Perhaps part of the solution to meeting the funding gap, that's likely to continue if the plans for investment are not met by commensurate savings elsewhere, is for any new government to apply a standard test to all new healthcare policy initiatives. For example, a recent Health Foundation report details three key 'tests' or questions for testing the 'credibility' of health policy2 :

  1. 'Will it maintain or improve quality in the short term?'
  2. 'Will the policies transform NHS care for the medium or long term?' 
  3. 'Will the policies achieve financial balance?'

These tests are designed to achieve three aims: maintaining and improving care quality now, transforming the way care is delivered for the future, and achieving financial balance. Alone, or one at the expense of another won't work. Applying these tests might help control the size of any future deficit.

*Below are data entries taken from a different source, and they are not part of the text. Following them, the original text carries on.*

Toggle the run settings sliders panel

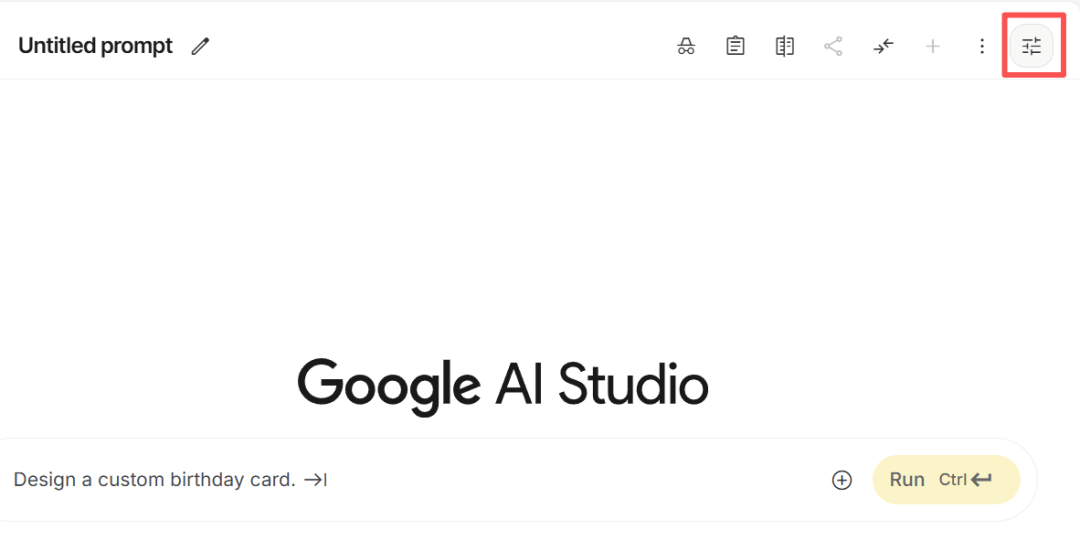coord(1031,46)
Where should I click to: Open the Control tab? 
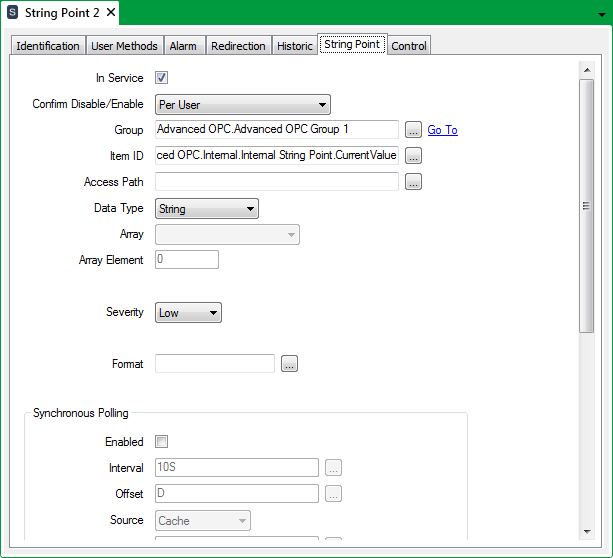click(409, 46)
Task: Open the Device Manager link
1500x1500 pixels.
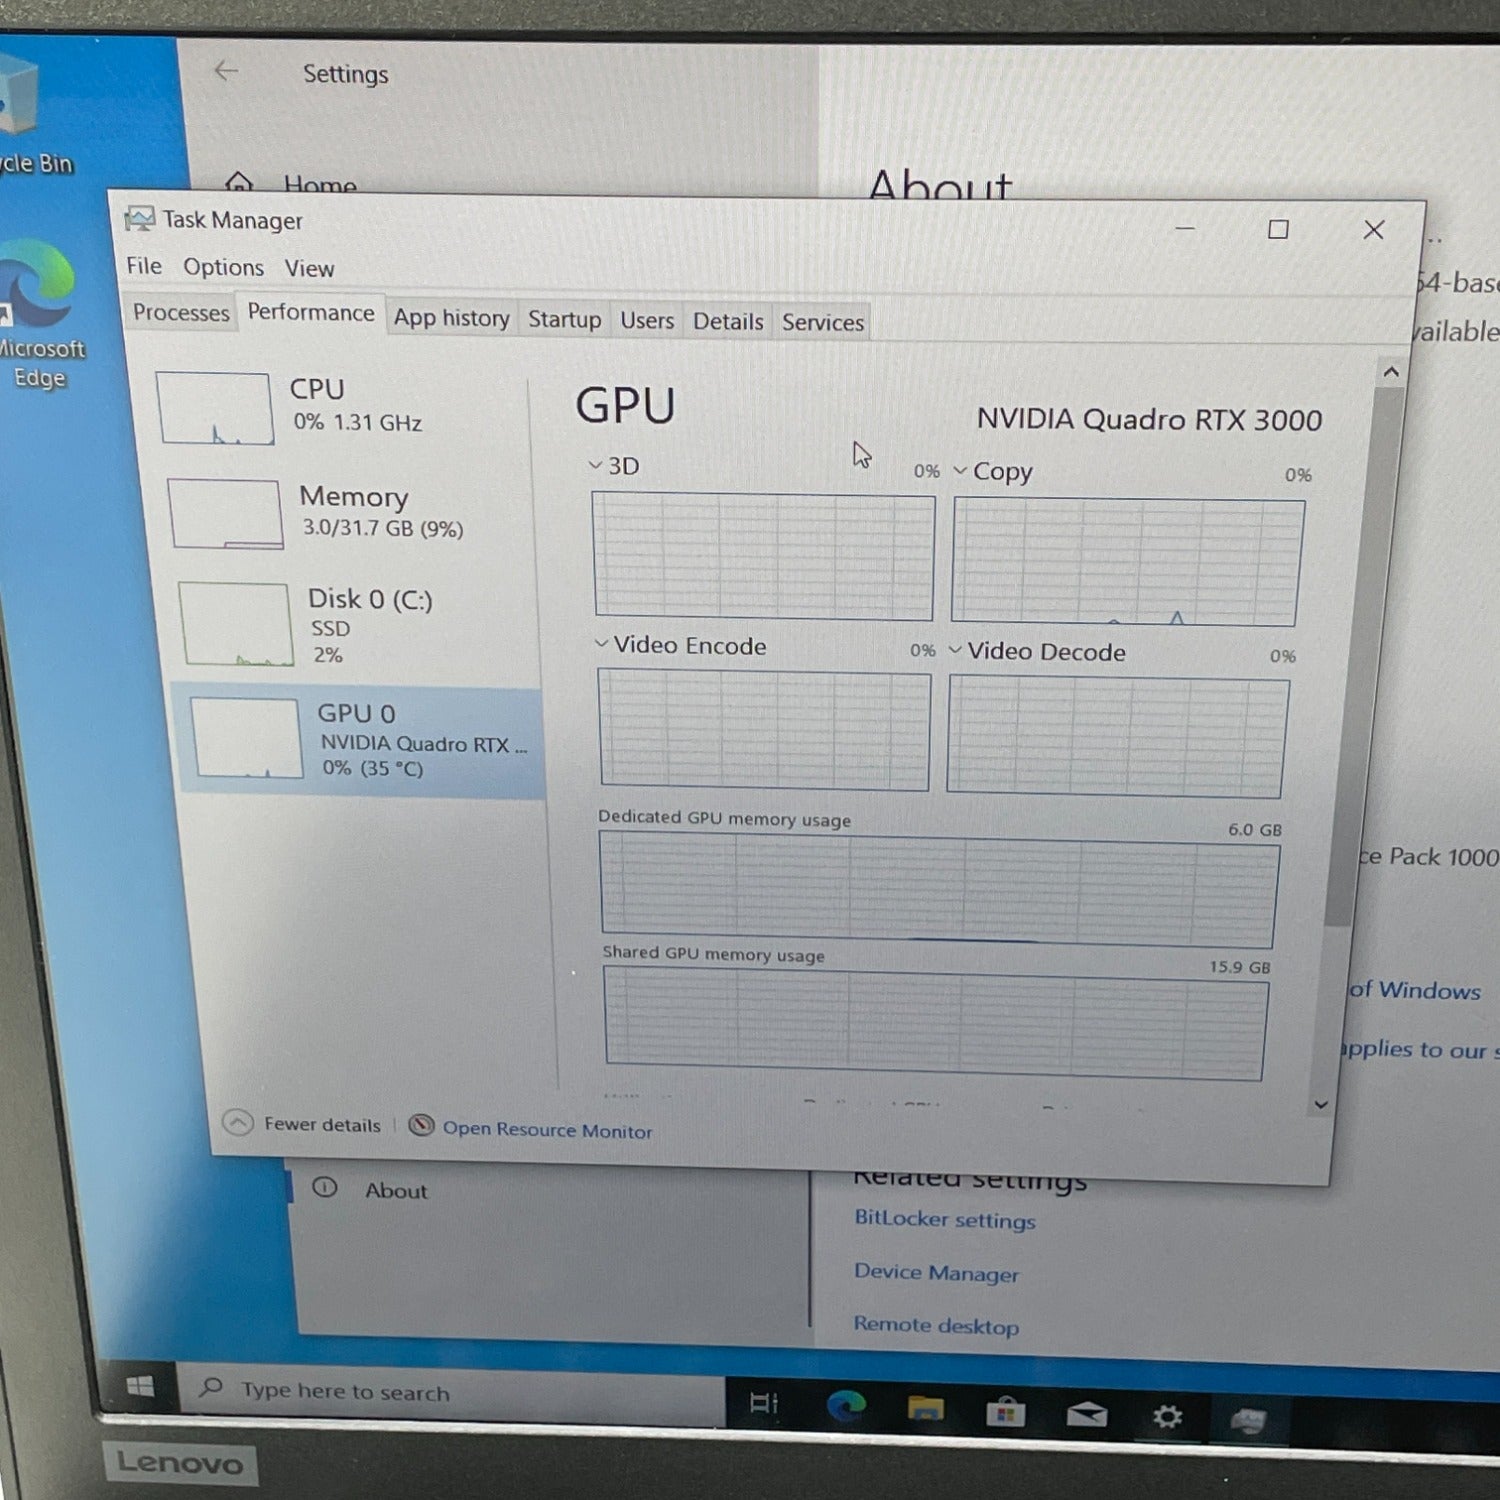Action: [x=936, y=1273]
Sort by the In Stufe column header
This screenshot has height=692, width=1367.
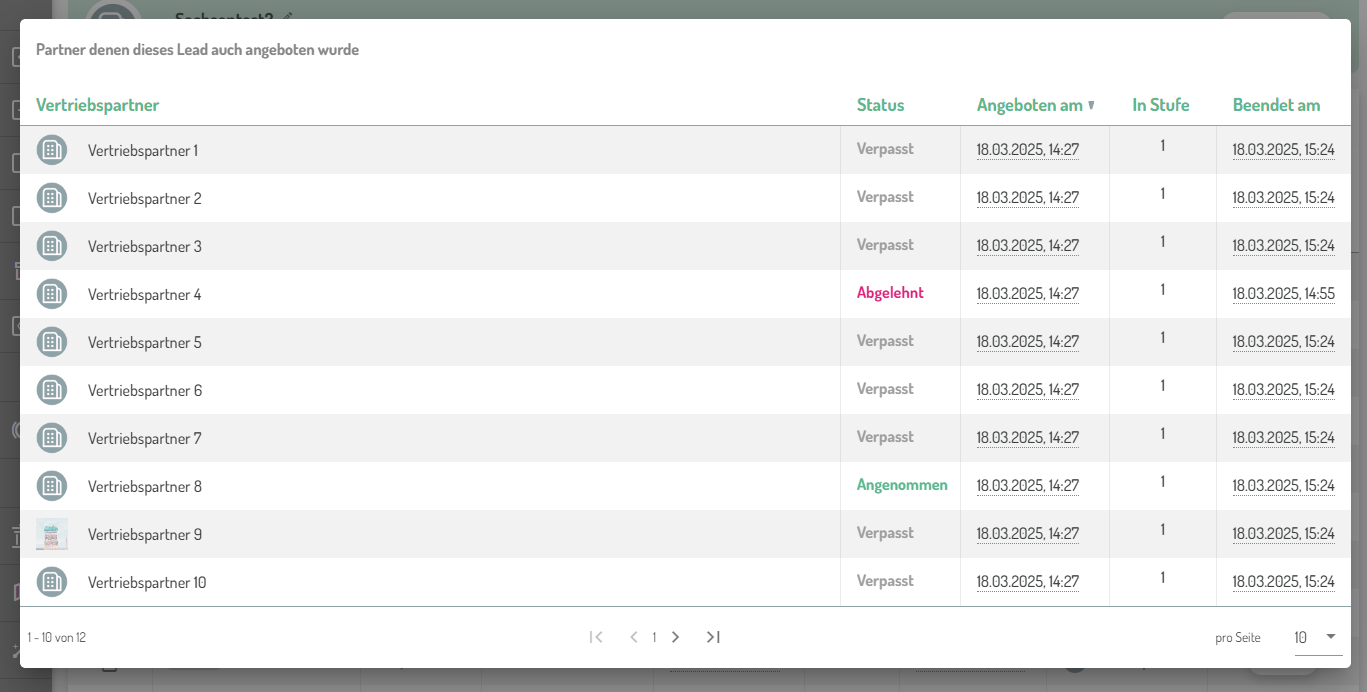1160,105
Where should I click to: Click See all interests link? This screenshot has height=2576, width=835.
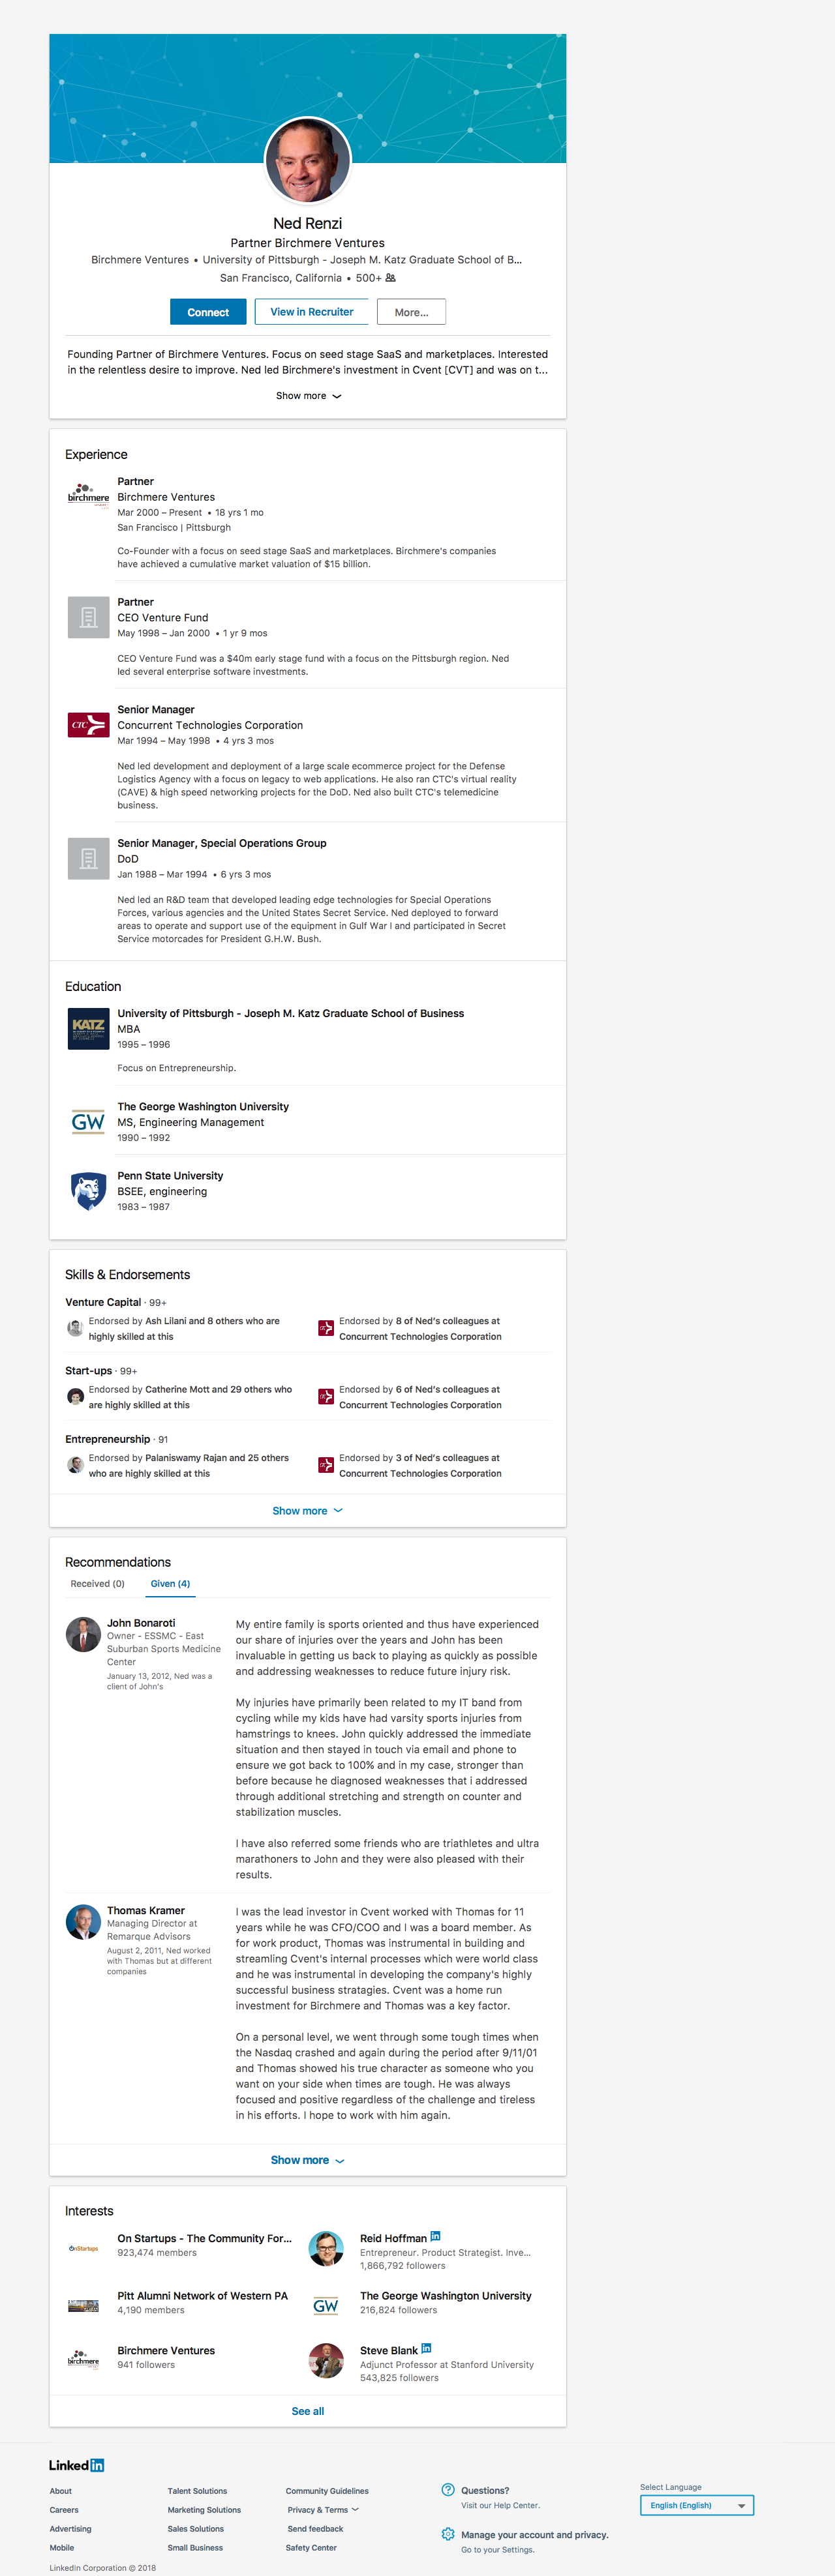[x=307, y=2411]
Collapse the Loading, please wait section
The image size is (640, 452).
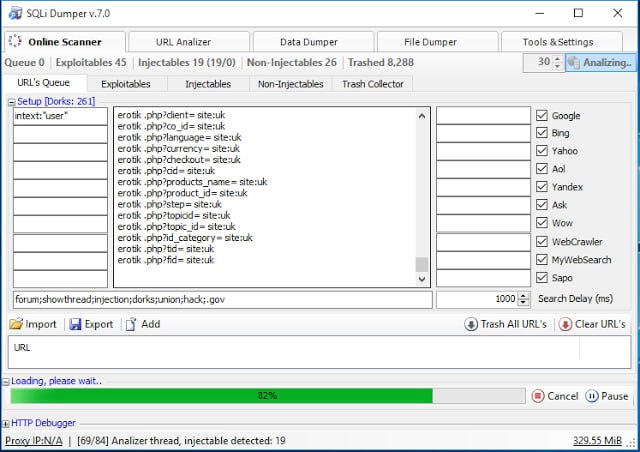point(5,381)
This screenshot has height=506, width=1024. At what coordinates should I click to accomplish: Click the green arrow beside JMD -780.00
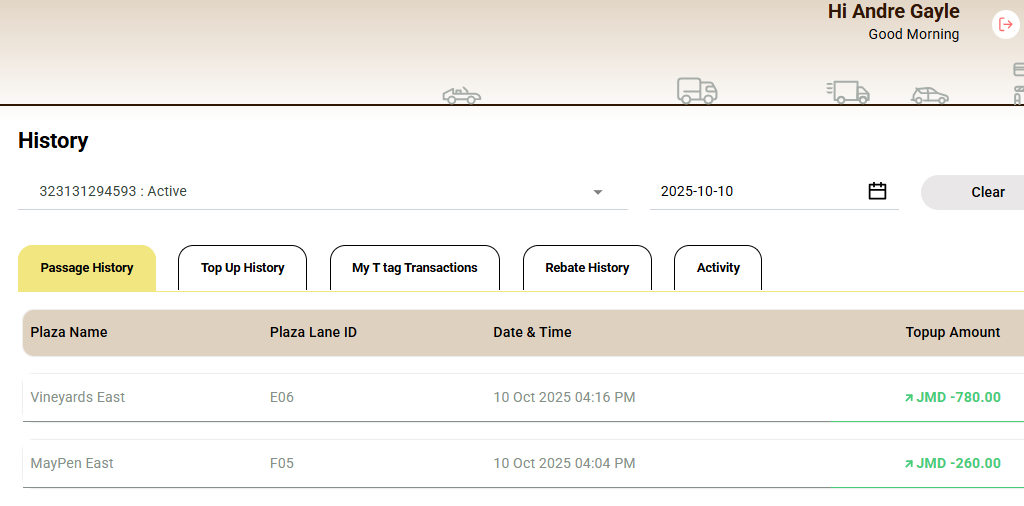tap(908, 398)
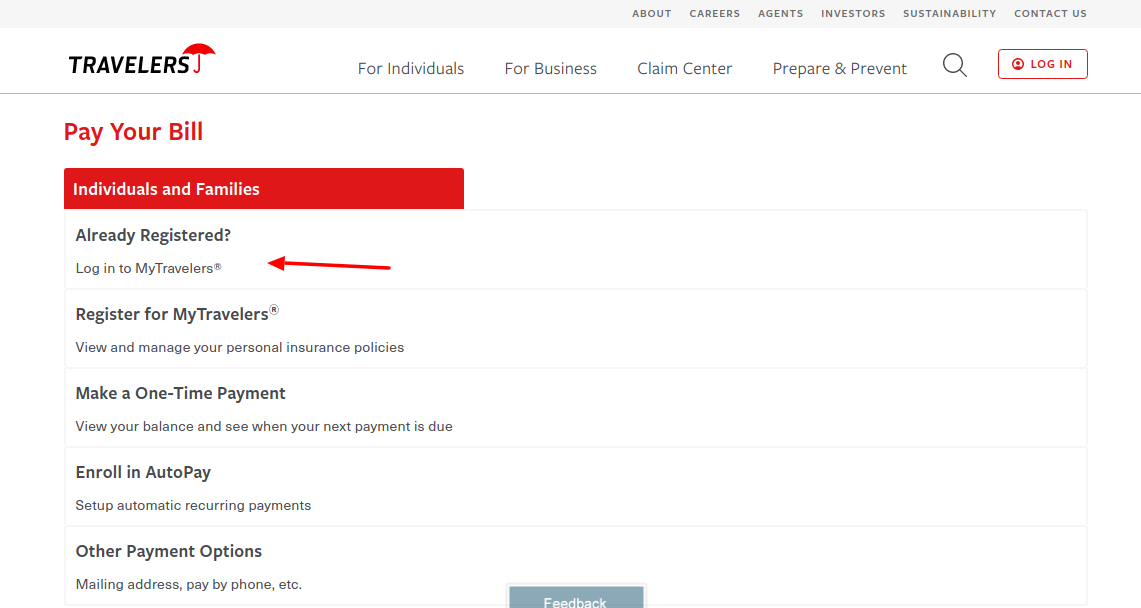Click the Contact Us link

click(x=1050, y=14)
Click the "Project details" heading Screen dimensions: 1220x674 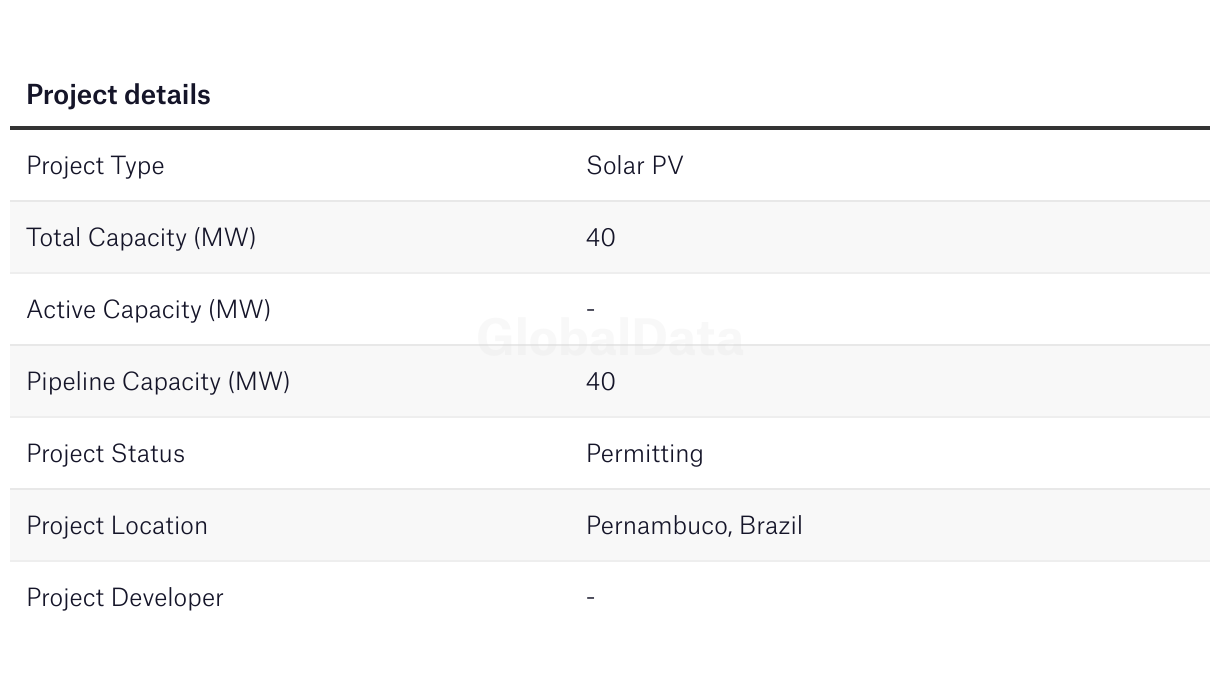pyautogui.click(x=118, y=95)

For now we can but watch and wait (and of course cast our own vote) to see how far the electorate is swayed by the above propositions, especially those who say concerns about healthcare will determine their choice of party at the ballot box. But whatever the outcome, there is now enough evidence and cross party support in England, linked to the 5YFV, to suggest that the message that simply providing more money without radical transformation and implementation of new ways of working is untenable. So let's hope that the initiatives now underway (the Vanguards, the technology test bed sites, the Better Care Fund pilots etc.) continue to receive political support and are implemented quickly and evaluated effectively. At the same time, a reveiw of the funding differentials between the four countries in the UK may also be necessary. In this way, those who require the support of a high quality NHS will continue to receive it, whatever their needs or ability to pay.




The content of this article is intended to provide a general guide to the subject matter. Specialist advice should be sought about your specific circumstances.